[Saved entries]

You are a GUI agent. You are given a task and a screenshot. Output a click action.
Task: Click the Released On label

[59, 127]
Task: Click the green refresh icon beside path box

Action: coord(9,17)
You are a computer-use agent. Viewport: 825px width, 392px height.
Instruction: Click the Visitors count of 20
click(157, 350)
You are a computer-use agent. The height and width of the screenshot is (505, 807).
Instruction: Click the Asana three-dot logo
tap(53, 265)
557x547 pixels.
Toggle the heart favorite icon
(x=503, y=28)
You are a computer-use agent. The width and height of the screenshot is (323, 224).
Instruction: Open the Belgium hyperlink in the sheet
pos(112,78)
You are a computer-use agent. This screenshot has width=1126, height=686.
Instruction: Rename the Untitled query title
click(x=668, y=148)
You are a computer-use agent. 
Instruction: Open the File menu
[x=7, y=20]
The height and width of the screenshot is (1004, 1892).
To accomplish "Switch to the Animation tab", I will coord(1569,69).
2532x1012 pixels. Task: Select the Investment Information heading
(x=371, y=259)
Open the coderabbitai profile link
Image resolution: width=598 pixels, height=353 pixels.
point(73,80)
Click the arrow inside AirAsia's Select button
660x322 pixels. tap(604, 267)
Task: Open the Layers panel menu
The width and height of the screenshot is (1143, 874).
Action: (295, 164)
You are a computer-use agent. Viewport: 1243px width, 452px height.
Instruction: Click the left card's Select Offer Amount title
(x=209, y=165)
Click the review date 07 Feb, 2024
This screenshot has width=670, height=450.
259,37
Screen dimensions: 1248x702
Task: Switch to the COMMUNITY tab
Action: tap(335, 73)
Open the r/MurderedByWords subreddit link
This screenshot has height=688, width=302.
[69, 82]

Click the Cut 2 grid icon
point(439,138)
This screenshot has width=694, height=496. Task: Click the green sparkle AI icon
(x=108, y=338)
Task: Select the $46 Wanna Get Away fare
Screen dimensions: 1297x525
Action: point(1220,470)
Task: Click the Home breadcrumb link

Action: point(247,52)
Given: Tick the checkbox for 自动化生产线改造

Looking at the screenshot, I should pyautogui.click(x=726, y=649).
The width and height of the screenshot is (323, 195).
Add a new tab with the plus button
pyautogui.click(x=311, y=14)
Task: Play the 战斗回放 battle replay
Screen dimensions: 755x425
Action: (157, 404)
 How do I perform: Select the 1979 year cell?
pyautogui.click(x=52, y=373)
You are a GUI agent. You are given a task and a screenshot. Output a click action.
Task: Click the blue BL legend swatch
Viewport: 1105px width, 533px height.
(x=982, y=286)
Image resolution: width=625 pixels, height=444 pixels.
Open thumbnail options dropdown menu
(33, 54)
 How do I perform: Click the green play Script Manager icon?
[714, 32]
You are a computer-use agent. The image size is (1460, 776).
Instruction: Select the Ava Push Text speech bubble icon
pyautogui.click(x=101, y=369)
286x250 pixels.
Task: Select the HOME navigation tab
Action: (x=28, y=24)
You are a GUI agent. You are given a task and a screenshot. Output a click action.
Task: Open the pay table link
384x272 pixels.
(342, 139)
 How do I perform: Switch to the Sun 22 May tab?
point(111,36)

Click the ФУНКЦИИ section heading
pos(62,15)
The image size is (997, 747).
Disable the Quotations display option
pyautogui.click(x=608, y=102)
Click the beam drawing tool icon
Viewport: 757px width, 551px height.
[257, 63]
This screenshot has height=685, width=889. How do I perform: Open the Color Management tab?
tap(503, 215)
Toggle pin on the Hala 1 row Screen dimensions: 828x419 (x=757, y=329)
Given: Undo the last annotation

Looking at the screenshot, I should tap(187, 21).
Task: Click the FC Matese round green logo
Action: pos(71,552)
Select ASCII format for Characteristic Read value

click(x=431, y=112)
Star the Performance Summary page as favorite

## Goal
Gather every line of the entries above that contains the word "Switch", copying each such line in full. Treat the match as case-sensitive.

## The answer
To accomplish "Switch to the Animation tab", I will coord(1569,69).
Task: Switch to the COMMUNITY tab
 How do I perform: Switch to the Sun 22 May tab?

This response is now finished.